▶ [AIM OF THE TASK] Write the records out again, keeping each line exactly as it is.

Pixel coordinate grounding data

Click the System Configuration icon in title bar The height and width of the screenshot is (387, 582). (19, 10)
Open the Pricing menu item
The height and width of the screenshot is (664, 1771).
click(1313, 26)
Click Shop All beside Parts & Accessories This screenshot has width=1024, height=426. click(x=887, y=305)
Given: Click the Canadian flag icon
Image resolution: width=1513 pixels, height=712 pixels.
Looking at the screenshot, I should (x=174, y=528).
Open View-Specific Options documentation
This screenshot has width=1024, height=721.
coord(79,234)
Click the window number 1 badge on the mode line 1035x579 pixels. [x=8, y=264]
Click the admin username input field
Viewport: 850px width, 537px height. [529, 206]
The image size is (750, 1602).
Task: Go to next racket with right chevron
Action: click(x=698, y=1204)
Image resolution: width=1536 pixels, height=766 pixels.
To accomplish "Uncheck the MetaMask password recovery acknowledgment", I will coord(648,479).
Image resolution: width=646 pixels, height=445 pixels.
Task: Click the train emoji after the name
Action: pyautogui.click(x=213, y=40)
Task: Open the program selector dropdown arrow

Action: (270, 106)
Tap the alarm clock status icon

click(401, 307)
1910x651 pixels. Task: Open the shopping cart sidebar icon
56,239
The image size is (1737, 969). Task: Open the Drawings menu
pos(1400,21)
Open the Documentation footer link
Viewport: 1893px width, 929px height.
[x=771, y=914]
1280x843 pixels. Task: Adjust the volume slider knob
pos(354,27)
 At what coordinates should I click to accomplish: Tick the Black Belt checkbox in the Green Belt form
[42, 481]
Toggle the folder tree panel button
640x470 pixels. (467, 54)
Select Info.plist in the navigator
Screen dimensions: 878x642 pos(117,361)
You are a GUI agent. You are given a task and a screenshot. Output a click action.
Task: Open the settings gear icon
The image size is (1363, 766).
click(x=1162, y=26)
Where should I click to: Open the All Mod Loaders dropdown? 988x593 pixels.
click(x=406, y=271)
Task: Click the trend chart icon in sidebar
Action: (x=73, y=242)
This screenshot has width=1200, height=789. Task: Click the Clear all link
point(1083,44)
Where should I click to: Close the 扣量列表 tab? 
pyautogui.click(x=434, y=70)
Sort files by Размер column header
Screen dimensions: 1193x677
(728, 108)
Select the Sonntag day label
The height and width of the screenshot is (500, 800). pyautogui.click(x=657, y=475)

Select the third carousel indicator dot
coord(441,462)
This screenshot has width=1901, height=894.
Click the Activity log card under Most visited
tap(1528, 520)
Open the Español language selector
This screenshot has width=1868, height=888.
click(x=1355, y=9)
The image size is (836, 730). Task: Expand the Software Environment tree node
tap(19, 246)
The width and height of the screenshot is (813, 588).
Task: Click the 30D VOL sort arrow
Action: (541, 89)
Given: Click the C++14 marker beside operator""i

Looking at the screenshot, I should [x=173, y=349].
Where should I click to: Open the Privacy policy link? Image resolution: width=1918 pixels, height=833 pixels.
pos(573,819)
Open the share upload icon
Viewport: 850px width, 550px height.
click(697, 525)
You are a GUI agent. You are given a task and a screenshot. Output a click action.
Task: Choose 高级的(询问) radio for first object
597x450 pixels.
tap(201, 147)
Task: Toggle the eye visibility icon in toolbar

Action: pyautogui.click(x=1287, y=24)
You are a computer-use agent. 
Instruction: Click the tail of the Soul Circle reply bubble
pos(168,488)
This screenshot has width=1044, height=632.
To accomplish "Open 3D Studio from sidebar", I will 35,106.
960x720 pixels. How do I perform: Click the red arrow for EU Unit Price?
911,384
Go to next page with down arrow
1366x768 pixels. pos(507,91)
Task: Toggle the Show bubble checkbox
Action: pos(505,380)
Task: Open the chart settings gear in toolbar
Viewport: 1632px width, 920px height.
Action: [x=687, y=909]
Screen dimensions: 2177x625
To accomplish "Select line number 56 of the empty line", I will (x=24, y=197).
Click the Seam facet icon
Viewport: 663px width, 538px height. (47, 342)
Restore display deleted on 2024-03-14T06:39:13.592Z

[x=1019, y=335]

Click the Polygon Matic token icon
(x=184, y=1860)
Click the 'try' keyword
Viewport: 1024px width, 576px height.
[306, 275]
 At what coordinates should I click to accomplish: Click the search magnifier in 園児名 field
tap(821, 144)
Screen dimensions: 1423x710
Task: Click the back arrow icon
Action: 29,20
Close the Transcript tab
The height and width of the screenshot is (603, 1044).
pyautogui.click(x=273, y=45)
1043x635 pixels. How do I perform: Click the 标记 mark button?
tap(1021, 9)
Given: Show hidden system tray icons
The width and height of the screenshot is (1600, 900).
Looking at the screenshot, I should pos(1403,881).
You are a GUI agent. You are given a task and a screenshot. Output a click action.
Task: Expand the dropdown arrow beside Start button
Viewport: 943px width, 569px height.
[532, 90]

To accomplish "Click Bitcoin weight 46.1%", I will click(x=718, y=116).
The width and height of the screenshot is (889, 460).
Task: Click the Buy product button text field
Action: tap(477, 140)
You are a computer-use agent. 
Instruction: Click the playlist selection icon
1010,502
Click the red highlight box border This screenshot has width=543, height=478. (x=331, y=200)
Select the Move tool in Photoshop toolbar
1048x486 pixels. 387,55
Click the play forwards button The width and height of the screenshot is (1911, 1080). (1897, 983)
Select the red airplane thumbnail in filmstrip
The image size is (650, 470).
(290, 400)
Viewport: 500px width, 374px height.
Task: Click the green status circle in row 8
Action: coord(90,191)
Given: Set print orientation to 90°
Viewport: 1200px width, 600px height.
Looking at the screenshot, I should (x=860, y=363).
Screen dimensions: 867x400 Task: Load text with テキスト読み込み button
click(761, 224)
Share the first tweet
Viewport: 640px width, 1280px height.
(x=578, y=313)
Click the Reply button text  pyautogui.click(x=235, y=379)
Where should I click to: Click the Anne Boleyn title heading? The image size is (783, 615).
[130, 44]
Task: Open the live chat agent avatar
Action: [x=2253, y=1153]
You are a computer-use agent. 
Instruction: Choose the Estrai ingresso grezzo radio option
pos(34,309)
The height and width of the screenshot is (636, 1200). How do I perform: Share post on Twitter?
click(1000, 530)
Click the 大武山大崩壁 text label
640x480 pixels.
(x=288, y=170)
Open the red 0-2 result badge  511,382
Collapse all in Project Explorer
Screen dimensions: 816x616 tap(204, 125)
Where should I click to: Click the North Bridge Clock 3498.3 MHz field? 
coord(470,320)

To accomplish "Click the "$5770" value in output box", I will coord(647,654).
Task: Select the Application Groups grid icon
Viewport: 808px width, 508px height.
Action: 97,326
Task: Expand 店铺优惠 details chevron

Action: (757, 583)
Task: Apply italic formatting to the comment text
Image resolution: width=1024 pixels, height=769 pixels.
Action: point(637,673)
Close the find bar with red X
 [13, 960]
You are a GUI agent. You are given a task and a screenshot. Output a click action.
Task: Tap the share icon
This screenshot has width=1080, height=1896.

▶ [SOLVED PROBLEM]
Click the System Configuration icon in title bar The height and width of the screenshot is (387, 582). (19, 10)
Open the Pricing menu item
The height and width of the screenshot is (664, 1771).
click(1313, 26)
Click Shop All beside Parts & Accessories This screenshot has width=1024, height=426. click(x=887, y=305)
Given: Click the Canadian flag icon
Image resolution: width=1513 pixels, height=712 pixels.
Looking at the screenshot, I should (x=174, y=528).
Open View-Specific Options documentation
This screenshot has width=1024, height=721.
coord(79,234)
Click the window number 1 badge on the mode line 1035x579 pixels. [x=8, y=264]
Click the admin username input field
Viewport: 850px width, 537px height. [529, 206]
The image size is (750, 1602).
Task: Go to next racket with right chevron
Action: click(x=698, y=1204)
Image resolution: width=1536 pixels, height=766 pixels.
To accomplish "Uncheck the MetaMask password recovery acknowledgment", I will coord(648,479).
Image resolution: width=646 pixels, height=445 pixels.
Task: Click the train emoji after the name
Action: pyautogui.click(x=213, y=40)
Task: Open the program selector dropdown arrow

Action: (270, 106)
Tap the alarm clock status icon

click(401, 307)
1910x651 pixels. Task: Open the shopping cart sidebar icon
56,239
The image size is (1737, 969). Task: Open the Drawings menu
pos(1400,21)
Open the Documentation footer link
Viewport: 1893px width, 929px height.
[x=771, y=914]
1280x843 pixels. Task: Adjust the volume slider knob
pos(354,27)
 At what coordinates should I click to accomplish: Tick the Black Belt checkbox in the Green Belt form
[42, 481]
Toggle the folder tree panel button
640x470 pixels. (467, 54)
Select Info.plist in the navigator
Screen dimensions: 878x642 pos(117,361)
You are a GUI agent. You are given a task and a screenshot. Output a click action.
Task: Open the settings gear icon
The image size is (1363, 766).
click(x=1162, y=26)
Where should I click to: Open the All Mod Loaders dropdown? 988x593 pixels.
click(x=406, y=271)
Task: Click the trend chart icon in sidebar
Action: (x=73, y=242)
This screenshot has width=1200, height=789. Task: Click the Clear all link
point(1083,44)
Where should I click to: Close the 扣量列表 tab? 
pyautogui.click(x=434, y=70)
Sort files by Размер column header
Screen dimensions: 1193x677
(728, 108)
Select the Sonntag day label
The height and width of the screenshot is (500, 800). pyautogui.click(x=657, y=475)

Select the third carousel indicator dot
coord(441,462)
This screenshot has width=1901, height=894.
Click the Activity log card under Most visited
tap(1528, 520)
Open the Español language selector
This screenshot has width=1868, height=888.
click(x=1355, y=9)
The image size is (836, 730). Task: Expand the Software Environment tree node
tap(19, 246)
The width and height of the screenshot is (813, 588).
Task: Click the 30D VOL sort arrow
Action: (541, 89)
Given: Click the C++14 marker beside operator""i

Looking at the screenshot, I should [x=173, y=349].
Where should I click to: Open the Privacy policy link? Image resolution: width=1918 pixels, height=833 pixels.
pos(573,819)
Open the share upload icon
Viewport: 850px width, 550px height.
click(697, 525)
You are a GUI agent. You are given a task and a screenshot. Output a click action.
Task: Choose 高级的(询问) radio for first object
597x450 pixels.
tap(201, 147)
Task: Toggle the eye visibility icon in toolbar

Action: pyautogui.click(x=1287, y=24)
You are a computer-use agent. 
Instruction: Click the tail of the Soul Circle reply bubble
pos(168,488)
This screenshot has width=1044, height=632.
To accomplish "Open 3D Studio from sidebar", I will 35,106.
960x720 pixels. How do I perform: Click the red arrow for EU Unit Price?
911,384
Go to next page with down arrow
1366x768 pixels. pos(507,91)
Task: Toggle the Show bubble checkbox
Action: pos(505,380)
Task: Open the chart settings gear in toolbar
Viewport: 1632px width, 920px height.
Action: [x=687, y=909]
Screen dimensions: 2177x625
To accomplish "Select line number 56 of the empty line", I will (x=24, y=197).
Click the Seam facet icon
Viewport: 663px width, 538px height. (47, 342)
Restore display deleted on 2024-03-14T06:39:13.592Z

[x=1019, y=335]

Click the Polygon Matic token icon
(x=184, y=1860)
Click the 'try' keyword
Viewport: 1024px width, 576px height.
[306, 275]
 At what coordinates should I click to accomplish: Click the search magnifier in 園児名 field
tap(821, 144)
Screen dimensions: 1423x710
Task: Click the back arrow icon
Action: 29,20
Close the Transcript tab
The height and width of the screenshot is (603, 1044).
pyautogui.click(x=273, y=45)
1043x635 pixels. How do I perform: Click the 标记 mark button?
tap(1021, 9)
Given: Show hidden system tray icons
The width and height of the screenshot is (1600, 900).
Looking at the screenshot, I should pos(1403,881).
You are a GUI agent. You are given a task and a screenshot. Output a click action.
Task: Expand the dropdown arrow beside Start button
Viewport: 943px width, 569px height.
[532, 90]

To accomplish "Click Bitcoin weight 46.1%", I will click(x=718, y=116).
The width and height of the screenshot is (889, 460).
Task: Click the Buy product button text field
Action: tap(477, 140)
You are a computer-use agent. 
Instruction: Click the playlist selection icon
1010,502
Click the red highlight box border This screenshot has width=543, height=478. (x=331, y=200)
Select the Move tool in Photoshop toolbar
1048x486 pixels. 387,55
Click the play forwards button The width and height of the screenshot is (1911, 1080). (1897, 983)
Select the red airplane thumbnail in filmstrip
The image size is (650, 470).
(290, 400)
Viewport: 500px width, 374px height.
Task: Click the green status circle in row 8
Action: coord(90,191)
Given: Set print orientation to 90°
Viewport: 1200px width, 600px height.
Looking at the screenshot, I should (x=860, y=363).
Screen dimensions: 867x400 Task: Load text with テキスト読み込み button
click(761, 224)
Share the first tweet
Viewport: 640px width, 1280px height.
(x=578, y=313)
Click the Reply button text  pyautogui.click(x=235, y=379)
Where should I click to: Click the Anne Boleyn title heading? The image size is (783, 615).
[130, 44]
Task: Open the live chat agent avatar
Action: [x=2253, y=1153]
You are a computer-use agent. 
Instruction: Choose the Estrai ingresso grezzo radio option
pos(34,309)
The height and width of the screenshot is (636, 1200). How do I perform: Share post on Twitter?
click(1000, 530)
Click the 大武山大崩壁 text label
640x480 pixels.
(x=288, y=170)
Open the red 0-2 result badge  511,382
Collapse all in Project Explorer
Screen dimensions: 816x616 tap(204, 125)
Where should I click to: Click the North Bridge Clock 3498.3 MHz field? 
coord(470,320)

To accomplish "Click the "$5770" value in output box", I will coord(647,654).
Task: Select the Application Groups grid icon
Viewport: 808px width, 508px height.
Action: 97,326
Task: Expand 店铺优惠 details chevron

Action: (757, 583)
Task: Apply italic formatting to the comment text
Image resolution: width=1024 pixels, height=769 pixels.
Action: point(637,673)
Close the find bar with red X
 [13, 960]
You are a GUI agent. You are given a task and a screenshot. Output a click action.
Task: Tap the share icon
This screenshot has width=1080, height=1896.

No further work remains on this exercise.